After Christianity gained power under Emperor Constantine, his
successors eventually closed pagan temples and destroyed pagan culture – even
closing the Olympic Games. Christian
hostility, even to pagan mathematics, was exemplified when a devout mob kidnapped
Hypatia, then beat her, flayed her, and killed her. With her murder the end of pagan math
coincided with the end of the first female mathematician of antiquity. Not only did the Christian Roman Empire
persecute pagans, it also persecuted Christian heretics. The older, pagan culture, more tolerant and
open-to-speculation on varied topics – that era ceased. Ideologically, religiously, the European mind
had closed. So how could there be
invention and innovation in Dark Age Europe?
The more I
read, the more confused I became. If the
minds of Europeans were so closed, how could their lives so improve in the Dark
Ages? Did they improve? If Europe was so closed-minded, why would the
scientific revolution eventually occur in Europe? And not in China? Or India?
Or the Islamic world?
Helping me
answer these question is this textbook published in 1999, Science and Technology in World History: An Introduction, by James
McClellan and Harold Dorn.
This review
is not typical, but I shall use the authors’ own words to make their points. In early civilizations based upon flooding
and irrigation agriculture, knowledge of when the floods might occur, how high,
the building and maintenance of irrigation and canals, storage of foods, the
seasons, all became very practical items and governments and or temples would
subsidize these engineering and climatic studies.
“Again and
again, higher learning with practical applications was supported by state and
temple authorities [in Egypt and other early hydraulic societies] and deployed
to maintain the state and its agricultural economy. Knowledge became the concern of cadres of
professional experts employed in state institutions whose efforts…to service of
sustaining society rather than to any individualistic craving for discovery…the
scribal experts were anonymous, not a single biography of the individuals who
over hundreds of years contributed to science in the first civilizations has
come down to us.”(46)
The authors
note a weakness in Greek science. In
Greece theoretical speculation rose on many topics, from the origins and
composition of the world to the best forms of government to what might be
deemed a good life. “…on the whole
Hellenistic science at Alexandria and elsewhere in the ancient world was not
applied to technology, or…, pursued for utilitarian ends…It remained isolated,
not in any direct way connected or applied to the predominantly practical
problems of the age.”(86)
“Aristotle
marked a watershed in the history of science.

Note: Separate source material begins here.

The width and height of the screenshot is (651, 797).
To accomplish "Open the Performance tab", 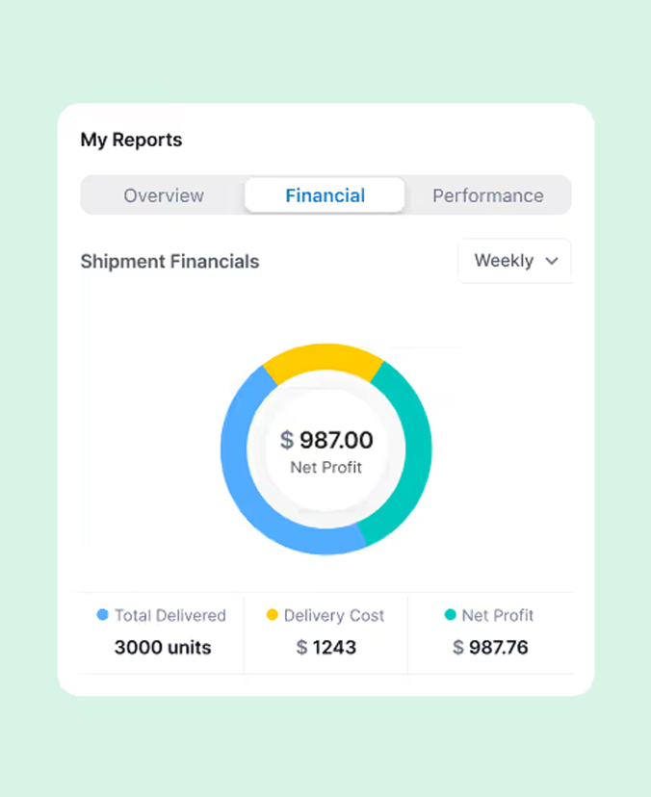I will 487,195.
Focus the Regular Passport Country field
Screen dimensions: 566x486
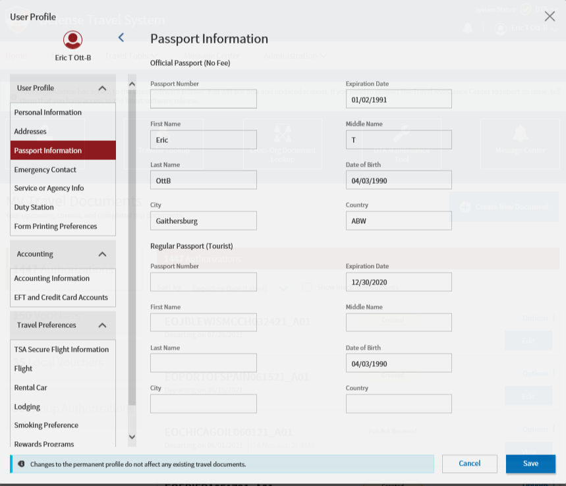pos(399,404)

His work, which encompassed logic, physics, cosmology, psychology,
natural history, anatomy, metaphysics, ethics, aesthetics, represents both the
culmination of the Hellenic Enlightenment, and the fountainhead of science and
higher learning for the following 2,000 years.

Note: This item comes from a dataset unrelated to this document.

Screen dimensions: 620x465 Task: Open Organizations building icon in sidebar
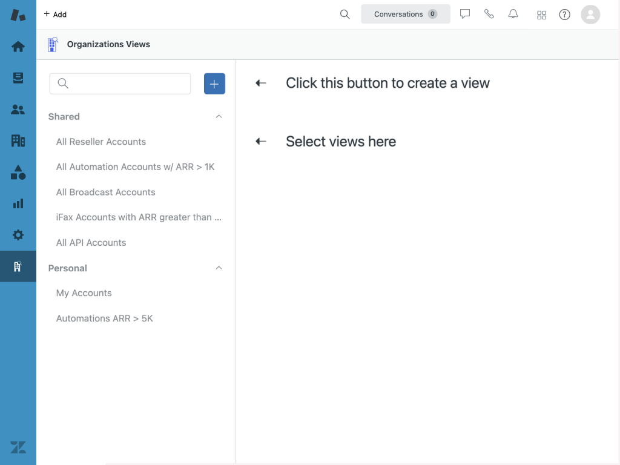(x=18, y=141)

Aristotle dominated scientific traditions in late antiquity, in medieval
Islam, in early modern Europe where his science and his world-view defined
scientific methodology and the research agenda up to just a few centuries
ago.”(71)
Not only
did the ancients look to scientists for guidance on numerous issues, but the
authors remind us that Ptolemy was not only the greatest astronomer of the
ancient world, he was probably the best astrologer.(85) There was overlap with alchemy, astrology,
and other mystic areas with science at that time and much later.
“Historians
of technology have asked why no industrial revolution developed in
antiquity. The simple answer seems to be
that there was no need, that contemporary modes of production and the slave-based
economy of the day satisfactorily maintained the status quo. The capitalist idea of profit as a desirable
end to pursue was completely foreign to the contemporary mentality. So too, was the idea that technology on a
large scale could or should be harnessed to those ends. An industrial revolution was literally
unthinkable in antiquity.”(94) Here I
disagree. Heron developed a steam engine
in first century Alexandria, and there were many other “modern” type
inventions. There are always some people
who want more – I suspect that is a human trait. Were ancients really oblivious to the profit
motive? Slavery may well have inhibited
willingness to invest time and resources in new invention, as the cheap labor
of slavery may have competed with more expensive industrial produce. But the industrial revolution could co-exist
with slavery as when Europe’s colonies had slaves during the official Industrial
Revolution. I think it a perfectly proper
question to ask, - why did not the Industrial Revolution occur in the ancient
world, in China, in India, etc.
McClellan
and Dorn do pay credit to other civilizations.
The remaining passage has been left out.